Sabtu, 23 November 2013

Perjalanan Pulang - Resna J Nurkirana

Hari ini aku dibuat berpikir karena banyak hal. Hari ini aku dibuat bersyukur atas segala hal. Dan hari ini aku dibuat menangis oleh sesuatu hal.

Berbeda dengan hari-hari biasanya yang selalu terburu-buru saat pulang, hari ini kegiatan di kampus selesai lebih awal. Cuaca cerah yang dengan angkuhnya menawarkan kenangan, membuat aku enggan untuk langsung pulang. Di perjalanan, aku teringat senja di rel kereta. Aku lantas mengendalikan motorku untuk sampai di tempat tersebut. Tiba di sana, anak-anak rel tak sebanyak biasanya, hanya ada dua tiga orang dewasa yang membuat aku mengurungkan niat untuk menikmati senja di tempat tersebut. Lalu aku melanjutkan perjalanan, mataku tidak bisa lepas dari langit dengan awan yang aku rasa begitu liris sore ini.
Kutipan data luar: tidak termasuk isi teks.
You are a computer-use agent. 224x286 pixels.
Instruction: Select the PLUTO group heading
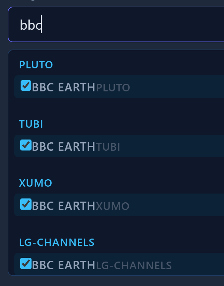click(36, 65)
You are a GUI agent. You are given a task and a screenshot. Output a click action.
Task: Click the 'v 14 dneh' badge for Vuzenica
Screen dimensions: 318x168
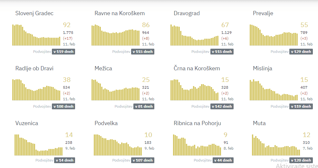(x=64, y=160)
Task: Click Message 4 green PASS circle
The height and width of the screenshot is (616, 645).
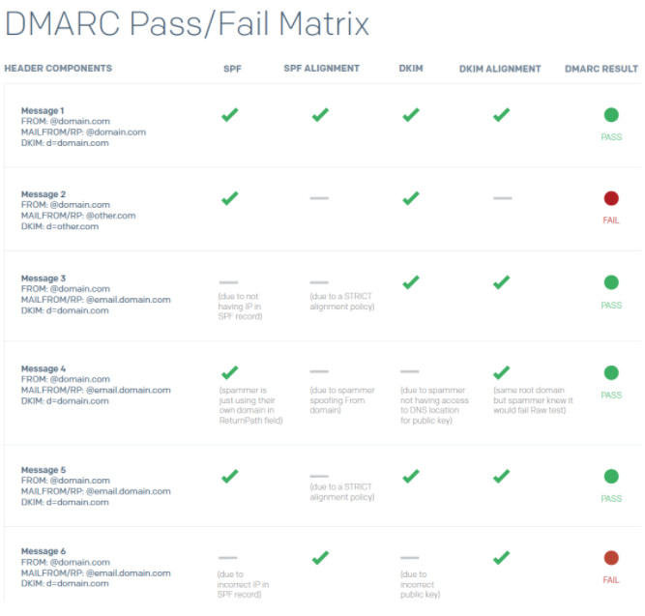Action: click(611, 373)
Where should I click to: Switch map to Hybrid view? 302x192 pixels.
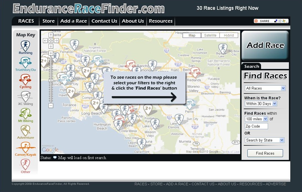(229, 35)
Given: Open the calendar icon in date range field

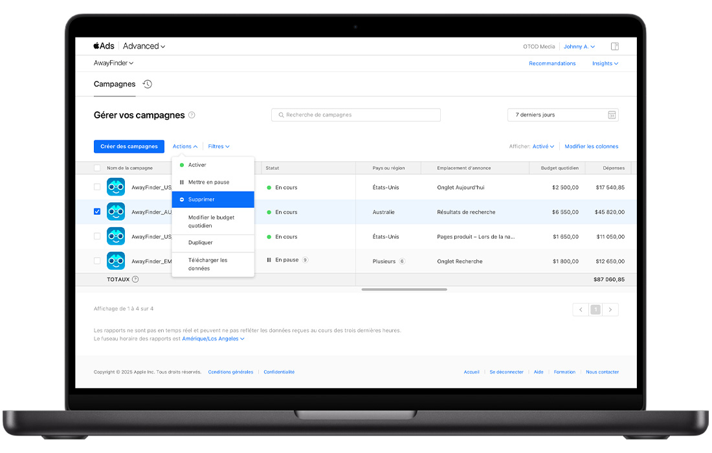Looking at the screenshot, I should point(612,115).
Hari ini Tuhan begitu berbaik hati pada semua makhuk dengan menyuguhkan keindahannya melalui alam, dan tidak terkecuali pada seorang kakek tua yang sedang tertegun di depan deretan jagung bakar yang ia jual. Entahlah, tiba-tiba aku menghentikan motorku dan memarkirkannya dengan sempurna di depan kakek tersebut. Berapa Kek, kataku. Ia menjawab lima ribu. Lalu aku membeli dua jagung yang terlihat sedikit gosong dan sudah dingin. Aku mengucap terima kasih, kemudian melanjutkan perjalanan. Aku lalu berpikir bahwa ada dzat yang benar-benar mengatur seluruh kehidupan, -Allah. Siapa lagi yang sudah mengatur rezeki kakek tersebut kalau bukan Allah. Aku sama sekali tak berniat untuk membeli jagung, tapi bagaimanapun rezeki sudah ada yang mengatur. Kalau bukan karena ada buruh yang berdemo, aku tidak mungkin melewati jalan dimana kakek itu berjualan.  Kalau bukan karena Allah, dua lembar lima ribuan tadi tidak mungkin sampai di tangan kakek tersebut. Subhanallah!
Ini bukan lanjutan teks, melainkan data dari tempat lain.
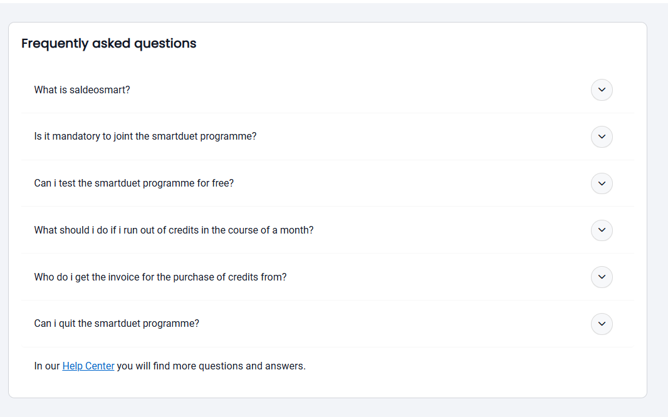Toggle the 'Can i quit the smartduet programme?' question text
Image resolution: width=668 pixels, height=417 pixels.
click(117, 323)
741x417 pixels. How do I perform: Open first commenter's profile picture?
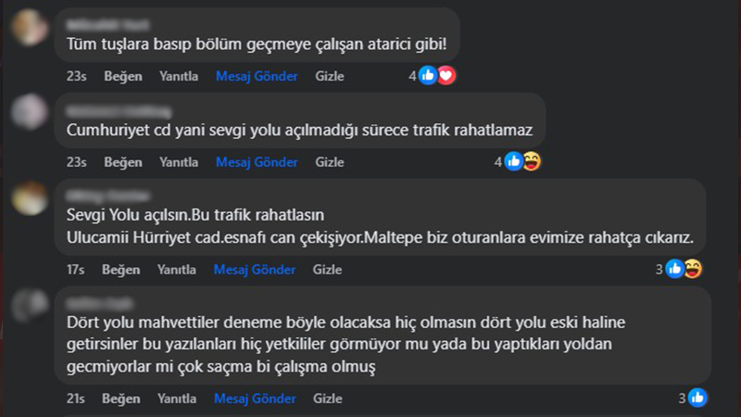31,26
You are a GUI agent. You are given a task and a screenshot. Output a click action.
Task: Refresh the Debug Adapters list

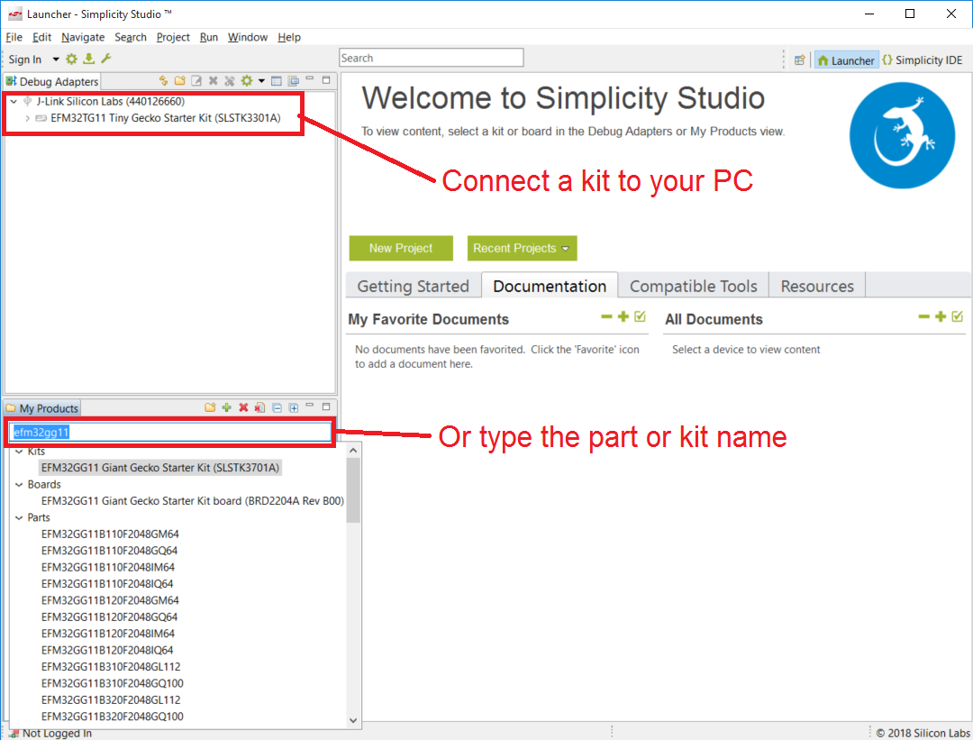pyautogui.click(x=163, y=80)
Kemudian aku memikirkan nasib jagung kakek tersebut yang tidak terjual nantinya, apakah kakek itu selalu merasa cemas setiap harinya. Entah, yang jelas aku teringat dengan kegiatanku belakangan ini -berjualan di kampus. Ya, kerap aku sering disibukkan memikirkan daganganku yang takut tidak habis, aku disibukkan dengan menghitung keuntungan dan sebagainya. Padahal seharusnya ada yang lebih pantas aku pikirkan daripada terus menerus memikirkan diri-sendiri.
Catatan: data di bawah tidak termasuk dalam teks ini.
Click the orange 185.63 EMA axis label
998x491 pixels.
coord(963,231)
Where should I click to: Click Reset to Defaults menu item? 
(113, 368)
Sesampai di rumah, aku langsung menyalakan televisi dan menonton Orang Pinggiran. Buyung Abun, seorang kakek tua yang mampu membuat aku menangis karena kisah hidupnya. Dulu, ia terlahir seperti kebanyakan anak normal lainnya, hingga pada umur satu tahun, kakek tersebut buta karena suatu penyakit yang tidak pernah diobati. Lalu ibunya memanggil kakek tersebut Buyung Abun, yang artinya Anak Buta. Astagfirullah, betapa sesak hati ini saat mendengar pernyataan tersebut. Aku terus menyaksikan kisahnya. Ia tidak memiliki istri sampai sekarang, tidak laku katanya. Dalam kesehariannya, ia ditemani dua ekor kambing yang ia beli saat kambing tersebut masih bayi, kambing itulah yang sering menemani hari-harinya. Kakek tersebut mencari uang dengan menjadi buruh pembuat gula aren. Dengan matanya yang buta, ia bisa memanjat pohon, memasak aren, mencetak, dan menjualnya ke sebuah warung yang jauhnya berkilo-kilo. Uang hasil jerih payahnya ia belikan untuk membeli lauk. Ia memasak sendiri, makan sendiri, segalanya sendiri. Kalian bisa bayangkan betapa sepinya hidup kakek tersebut.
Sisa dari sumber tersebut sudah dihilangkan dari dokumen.